I totally get this Elizabeth. Personally, I deal with dysthymia (chronic, persistent, low-level depression). The thing about dysthymia is that a person can struggle with it for years. I've basically dealt with it since I was a child. And, like all forms of depression, it's a particularly slippery beast, so if you aren't vigilant, it can develop into a severe level of depression.
As I've been on this journey, I've tried pretty much everything--prayer/meditation, journaling, cognitive retraining, diet/exercise, therapy, and lots of just plain old "gutting it out." All of these worked...until they didn't. I'd always wanted to exhaust every option before taking any meds. Well, I arrived at that point in 2009. When I began taking cymbalta, the effect in my head was so startling I remember thinking to myself, "this much be how the brain of a normal person functions." I took cymbalta for about four years before getting off of it.
Part of what people don't understand is this: Everything I did represented a great level of effort on my part, and significant amounts of self-control. Even while I was depressed, I showed up for work and did my job well, and used all my energy in the process.
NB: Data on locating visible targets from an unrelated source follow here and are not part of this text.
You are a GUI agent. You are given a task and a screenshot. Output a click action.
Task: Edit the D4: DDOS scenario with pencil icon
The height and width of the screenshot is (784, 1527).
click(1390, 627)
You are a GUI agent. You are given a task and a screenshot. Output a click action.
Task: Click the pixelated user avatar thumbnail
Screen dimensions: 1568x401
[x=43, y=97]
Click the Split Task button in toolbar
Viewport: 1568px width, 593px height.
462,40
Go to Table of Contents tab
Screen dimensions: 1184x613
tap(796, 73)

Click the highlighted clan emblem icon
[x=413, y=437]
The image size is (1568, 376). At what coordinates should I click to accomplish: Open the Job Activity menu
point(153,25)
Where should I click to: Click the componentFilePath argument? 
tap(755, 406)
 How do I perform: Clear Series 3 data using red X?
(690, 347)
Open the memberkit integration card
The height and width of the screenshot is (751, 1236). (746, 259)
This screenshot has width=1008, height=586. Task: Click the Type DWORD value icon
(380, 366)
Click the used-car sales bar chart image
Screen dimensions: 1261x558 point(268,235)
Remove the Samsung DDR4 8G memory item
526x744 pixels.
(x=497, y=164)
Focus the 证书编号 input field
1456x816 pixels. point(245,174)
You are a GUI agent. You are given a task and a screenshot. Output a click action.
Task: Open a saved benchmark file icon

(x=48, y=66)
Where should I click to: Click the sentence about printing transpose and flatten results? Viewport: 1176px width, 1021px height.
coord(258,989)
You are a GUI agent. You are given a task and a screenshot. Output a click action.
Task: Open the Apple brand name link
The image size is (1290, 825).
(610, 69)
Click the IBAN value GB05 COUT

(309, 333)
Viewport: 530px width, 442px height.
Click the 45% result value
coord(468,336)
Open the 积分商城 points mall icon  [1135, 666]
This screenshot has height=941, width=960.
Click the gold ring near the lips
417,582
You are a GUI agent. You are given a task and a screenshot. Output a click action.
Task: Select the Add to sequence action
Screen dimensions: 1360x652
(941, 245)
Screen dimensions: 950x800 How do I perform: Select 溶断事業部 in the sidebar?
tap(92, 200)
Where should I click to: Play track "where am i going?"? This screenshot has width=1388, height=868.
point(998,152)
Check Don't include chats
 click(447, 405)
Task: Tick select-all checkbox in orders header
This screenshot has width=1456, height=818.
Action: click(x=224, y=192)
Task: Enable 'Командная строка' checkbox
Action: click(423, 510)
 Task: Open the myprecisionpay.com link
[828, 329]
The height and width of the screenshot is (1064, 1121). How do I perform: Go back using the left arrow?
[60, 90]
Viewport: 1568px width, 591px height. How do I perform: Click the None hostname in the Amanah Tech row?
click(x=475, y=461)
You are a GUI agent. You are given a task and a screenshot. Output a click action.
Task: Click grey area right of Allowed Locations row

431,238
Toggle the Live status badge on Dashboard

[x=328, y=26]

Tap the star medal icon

Even people who've dealt with significant physical illnesses can understand the difficulty of very simple day-to-day activities. What once took moments and required little energy, might now take all day and demand all we have.
I'm glad to hear that you're working with a therapist as you walk through this time. I pray that you'll get some good skills and insights there, and that even at this very low time you will remember that the Holy Spirit is your advocate and intercedes for you with the Father.